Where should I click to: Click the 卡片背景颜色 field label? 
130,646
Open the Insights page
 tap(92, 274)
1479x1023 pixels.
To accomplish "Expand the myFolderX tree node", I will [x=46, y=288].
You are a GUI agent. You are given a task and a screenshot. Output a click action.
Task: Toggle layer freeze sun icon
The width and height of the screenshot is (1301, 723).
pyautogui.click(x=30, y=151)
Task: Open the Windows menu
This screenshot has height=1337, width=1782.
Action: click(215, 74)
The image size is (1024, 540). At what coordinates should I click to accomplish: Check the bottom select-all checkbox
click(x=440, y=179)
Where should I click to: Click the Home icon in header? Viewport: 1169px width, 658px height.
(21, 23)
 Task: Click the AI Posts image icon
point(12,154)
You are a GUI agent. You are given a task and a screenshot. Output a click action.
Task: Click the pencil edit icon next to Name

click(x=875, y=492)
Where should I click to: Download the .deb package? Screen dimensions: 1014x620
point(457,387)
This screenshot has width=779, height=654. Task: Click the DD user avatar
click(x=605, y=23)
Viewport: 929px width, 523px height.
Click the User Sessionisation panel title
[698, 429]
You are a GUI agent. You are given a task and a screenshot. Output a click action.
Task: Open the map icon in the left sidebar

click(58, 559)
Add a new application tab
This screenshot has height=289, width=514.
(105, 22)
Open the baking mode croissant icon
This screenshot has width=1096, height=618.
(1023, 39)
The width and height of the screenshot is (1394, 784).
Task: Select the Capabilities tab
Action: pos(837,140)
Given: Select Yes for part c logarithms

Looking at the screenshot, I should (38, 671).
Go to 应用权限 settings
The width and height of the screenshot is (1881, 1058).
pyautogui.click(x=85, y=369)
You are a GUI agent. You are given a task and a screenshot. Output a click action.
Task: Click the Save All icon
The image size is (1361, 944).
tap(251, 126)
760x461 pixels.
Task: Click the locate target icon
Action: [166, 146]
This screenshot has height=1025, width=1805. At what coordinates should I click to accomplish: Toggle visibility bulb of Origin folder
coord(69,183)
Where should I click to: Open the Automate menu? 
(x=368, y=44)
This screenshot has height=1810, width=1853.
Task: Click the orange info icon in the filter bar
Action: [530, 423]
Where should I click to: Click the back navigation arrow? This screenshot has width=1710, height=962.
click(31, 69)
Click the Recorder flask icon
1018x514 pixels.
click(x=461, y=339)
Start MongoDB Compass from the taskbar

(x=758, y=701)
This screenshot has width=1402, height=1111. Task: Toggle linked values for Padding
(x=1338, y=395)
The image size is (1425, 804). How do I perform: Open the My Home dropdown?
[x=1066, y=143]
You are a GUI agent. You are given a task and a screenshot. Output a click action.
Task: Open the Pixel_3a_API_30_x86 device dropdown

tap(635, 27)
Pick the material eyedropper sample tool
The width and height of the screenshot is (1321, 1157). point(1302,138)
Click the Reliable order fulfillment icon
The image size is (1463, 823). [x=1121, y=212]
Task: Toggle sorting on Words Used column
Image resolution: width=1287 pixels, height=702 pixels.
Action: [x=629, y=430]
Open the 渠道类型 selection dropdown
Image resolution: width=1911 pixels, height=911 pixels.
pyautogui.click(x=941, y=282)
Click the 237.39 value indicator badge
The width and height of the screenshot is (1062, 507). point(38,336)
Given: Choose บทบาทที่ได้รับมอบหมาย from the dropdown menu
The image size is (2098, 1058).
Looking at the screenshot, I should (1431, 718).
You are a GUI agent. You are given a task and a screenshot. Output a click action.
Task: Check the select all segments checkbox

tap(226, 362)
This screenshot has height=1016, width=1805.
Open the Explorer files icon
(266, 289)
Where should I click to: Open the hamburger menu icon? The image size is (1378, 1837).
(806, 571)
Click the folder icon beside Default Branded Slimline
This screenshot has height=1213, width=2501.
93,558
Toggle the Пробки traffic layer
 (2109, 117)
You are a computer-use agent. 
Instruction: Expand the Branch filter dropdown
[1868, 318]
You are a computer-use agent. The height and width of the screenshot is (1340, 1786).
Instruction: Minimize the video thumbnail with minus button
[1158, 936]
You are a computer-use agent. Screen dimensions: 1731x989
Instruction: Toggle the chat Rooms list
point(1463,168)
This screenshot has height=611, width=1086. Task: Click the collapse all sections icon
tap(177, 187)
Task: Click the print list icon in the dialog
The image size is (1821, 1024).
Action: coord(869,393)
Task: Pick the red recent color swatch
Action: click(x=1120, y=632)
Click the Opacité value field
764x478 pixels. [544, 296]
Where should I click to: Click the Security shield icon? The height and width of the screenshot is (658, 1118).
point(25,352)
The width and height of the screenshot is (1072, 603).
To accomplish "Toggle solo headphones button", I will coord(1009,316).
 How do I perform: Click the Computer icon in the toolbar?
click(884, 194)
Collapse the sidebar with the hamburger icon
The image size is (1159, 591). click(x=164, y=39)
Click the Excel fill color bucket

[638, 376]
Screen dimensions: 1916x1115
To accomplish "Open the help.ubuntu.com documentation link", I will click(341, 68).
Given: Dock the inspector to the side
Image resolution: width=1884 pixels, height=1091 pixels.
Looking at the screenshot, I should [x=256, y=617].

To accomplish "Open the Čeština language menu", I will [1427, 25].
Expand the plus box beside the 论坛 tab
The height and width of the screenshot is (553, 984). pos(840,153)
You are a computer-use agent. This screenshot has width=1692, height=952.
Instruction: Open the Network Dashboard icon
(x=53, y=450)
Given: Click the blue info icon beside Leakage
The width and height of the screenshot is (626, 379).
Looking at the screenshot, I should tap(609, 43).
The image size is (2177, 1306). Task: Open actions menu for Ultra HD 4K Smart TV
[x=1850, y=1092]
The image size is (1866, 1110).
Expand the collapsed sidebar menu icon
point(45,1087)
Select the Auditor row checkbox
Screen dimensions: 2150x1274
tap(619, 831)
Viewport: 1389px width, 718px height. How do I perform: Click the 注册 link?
* * * * *
_Exercise goal_. Check each line of the entries for "will" and copy those that have it.

_Output below_.
To accomplish "Expand the myFolderX tree node", I will [x=46, y=288].
To accomplish "Toggle solo headphones button", I will coord(1009,316).
To accomplish "Open the help.ubuntu.com documentation link", I will click(341, 68).
To accomplish "Open the Čeština language menu", I will [1427, 25].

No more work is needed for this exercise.